I wonder how long ago all of that was. How long does it take for an entire island to disappear, leaving only a ring of sand-scattered reef to show where it once had been?

 “Where are the others?” I ask.

“Others?”

“You said people of sand and waves. Where are the people? You’re the only soul I’ve seen, and I…” my voice breaks. “I don’t even know what to call you.”

She swallows her bite and tilts her chin. “Why do you ask me this?” She looks away, troubled. “If you do not know, then maybe it is not for me to tell.”

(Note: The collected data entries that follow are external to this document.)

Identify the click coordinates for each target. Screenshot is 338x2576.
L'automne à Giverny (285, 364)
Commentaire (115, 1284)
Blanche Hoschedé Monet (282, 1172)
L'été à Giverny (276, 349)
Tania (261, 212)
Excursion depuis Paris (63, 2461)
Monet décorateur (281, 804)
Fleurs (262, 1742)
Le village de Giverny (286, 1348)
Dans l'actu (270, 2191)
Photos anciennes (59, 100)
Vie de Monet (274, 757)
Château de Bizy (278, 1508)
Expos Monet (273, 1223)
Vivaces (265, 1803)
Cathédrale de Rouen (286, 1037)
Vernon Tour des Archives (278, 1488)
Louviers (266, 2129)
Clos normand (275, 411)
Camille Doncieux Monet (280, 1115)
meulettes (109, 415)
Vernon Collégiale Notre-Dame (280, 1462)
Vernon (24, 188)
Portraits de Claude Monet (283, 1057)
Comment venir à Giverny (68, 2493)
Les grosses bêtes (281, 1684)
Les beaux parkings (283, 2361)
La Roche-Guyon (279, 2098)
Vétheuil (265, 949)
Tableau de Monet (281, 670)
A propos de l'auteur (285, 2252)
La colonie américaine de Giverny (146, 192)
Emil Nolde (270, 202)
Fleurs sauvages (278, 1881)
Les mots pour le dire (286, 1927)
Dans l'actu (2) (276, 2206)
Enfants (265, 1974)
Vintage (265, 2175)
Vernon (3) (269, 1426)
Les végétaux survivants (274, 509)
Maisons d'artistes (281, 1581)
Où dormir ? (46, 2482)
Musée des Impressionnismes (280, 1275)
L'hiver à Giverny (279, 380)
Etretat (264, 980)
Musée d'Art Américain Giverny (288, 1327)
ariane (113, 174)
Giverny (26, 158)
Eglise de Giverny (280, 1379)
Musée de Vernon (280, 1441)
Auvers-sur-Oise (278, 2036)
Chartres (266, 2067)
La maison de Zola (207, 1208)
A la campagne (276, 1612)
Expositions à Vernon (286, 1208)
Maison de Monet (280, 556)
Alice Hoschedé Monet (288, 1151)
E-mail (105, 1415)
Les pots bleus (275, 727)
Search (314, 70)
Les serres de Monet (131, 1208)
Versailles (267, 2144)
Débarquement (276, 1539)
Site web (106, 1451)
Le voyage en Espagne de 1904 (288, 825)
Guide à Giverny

My heart drums and the surf lashes at my toes. I don’t know what to say. I do not understand.

SEVEN. The Mouth

While hunting for conch one day I spot a gleam in the shallows. Eyeglasses? I doubt my eyes at first, but when I lift them out of the water there is no mistake. They look old, the frames corroded and twisted, barely thicker than wire.

I do not know why, but they trouble me. They look ancient, buried, lost to time, and now — back again. My stomach churns. My shoulders shake. Something stirs in my mind. A memory?

“I have seen such things,” the woman says when I bring them to her.

“Where?”

“Here and there, every once in a while. When I find them I burn them, or bury them beneath the mango roots.”

Weeks, maybe months, have passed since that first mango. In all this time I have not asked her about it, afraid she would grow jealous and withhold her gifts. But I am nearly sick of their sweetness by now, so I ask her.

 “It’s not far. I can take you there, but there is something you need to know. Like all the fruit trees in this place, it is near the Mouth.” She sees his confusion. “The great blue hole,” she explains. “The one you looked into and feared.”

Hair rises on my arm, and I shiver. Something deep inside me clenches. “These things you find,” I ask. “Did any of them wash up with me? On the same day?”

She gives me an odd look, and will not answer.

When I wake the next morning, she is gone. She always is in the mornings, to walk the island and gather food. But today she does not return, not till an hour before night. She lays down a ragged net and from it spreads out fish and fruit and seagull eggs. I build us a fire, and she watches.

“I made a boat,” she breaks the silence at length. “I’ve been making it since you arrived. Out of driftwood.” I look up at her, startled by the news. Firelight writhes in her eyes. “If you want it, it is yours.”

EIGHT. What if the world has cast me out and this place is all I have left?

We stare out at the lagoon together, our backs to the sea. I struggle to think, to explain my reluctance. To sort out the frayed strands of my fear, why the pit in my stomach has opened again. She waits and does not press me.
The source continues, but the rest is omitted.